Bukka was formed in 2003 with the intentions of understanding the built environment in 'non - occidental' societies at both the scale of the city and the building. The word Bukka we felt symbolised an inclusivity which was drawn from the 'everymans' space of the roadside restaurant in Nigeria. Bukka has always been seen as an inclusive space which will permit a dialogue on spatial issues through a variety of prisms: cultural, art, literary and the more conventional forms of architectural and urban notation.
We live in an urban world, it is estimated that 75% of the worlds population would live in cities by the year 2050. As we enter this urban age with its proliferation of mega cities, we feel there is an urgent need to review the formation of cities particularly in the developing world where a hyper-urban formation is dominant. These spaces hold some of the world's largest poverty footprints and present the biggest challenge to the often privileged professions of architecture and urban planning. Ultimately space urban or rural and its attendant infrastructure provides an opportunity to impact and improve the quality of people's lives. This fact informs our intentions and has engaged our minds and activities in Bukka.
Since our formation, we have been involved in debates, exhibitions and conferences which have centred on architecture and urbanism in the developing world. As we move forward, we hope to build on the work we have done by setting out a more ambitious medium term agenda that will work towards our trusts objectives. We are also opening our doors to wider participation to ensure the spirit of inclusivity which lies at the heart of our organisation is actualised.

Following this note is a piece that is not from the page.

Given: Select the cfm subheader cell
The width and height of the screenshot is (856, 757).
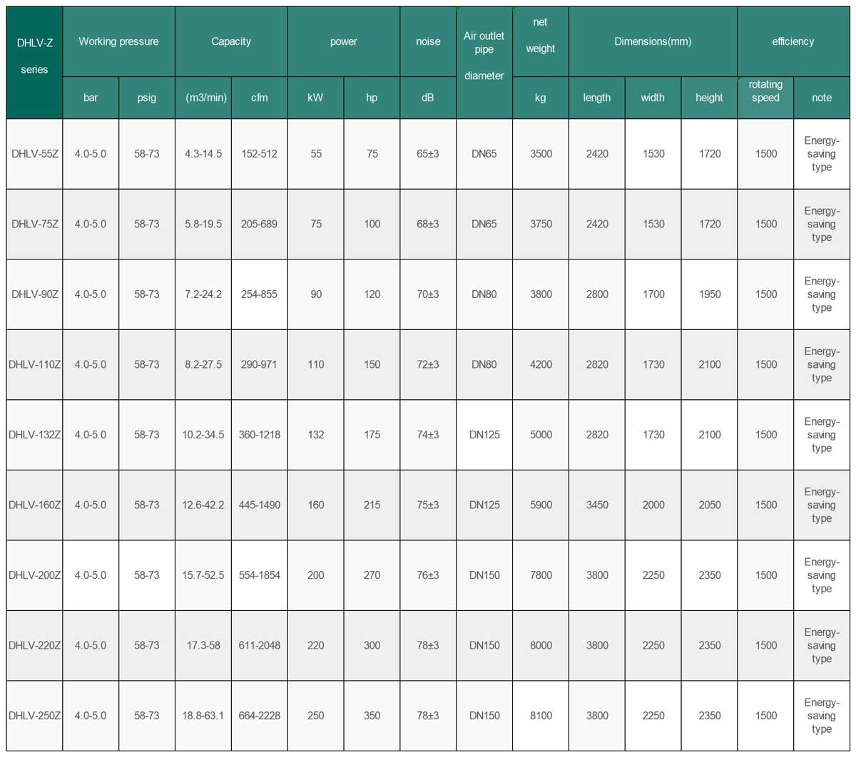Looking at the screenshot, I should pyautogui.click(x=260, y=98).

bukka is a research and educational trust registered as a charity in the UK (charity number 11079963). We rely on donations from founder members and friends and receive no government or corporate sponsorship. Founded in 2003, our main concern has been the developing world city; our focus to date has been Lagos. We have sought to read the city through cultural artefacts and codes that cumulatevely unravel a city that is often read as a chaotic agglomeration that defies orthodox urbanism. It is bukka's ambition to influence not only architects and designers, but crucially those who make policy in the urban development context.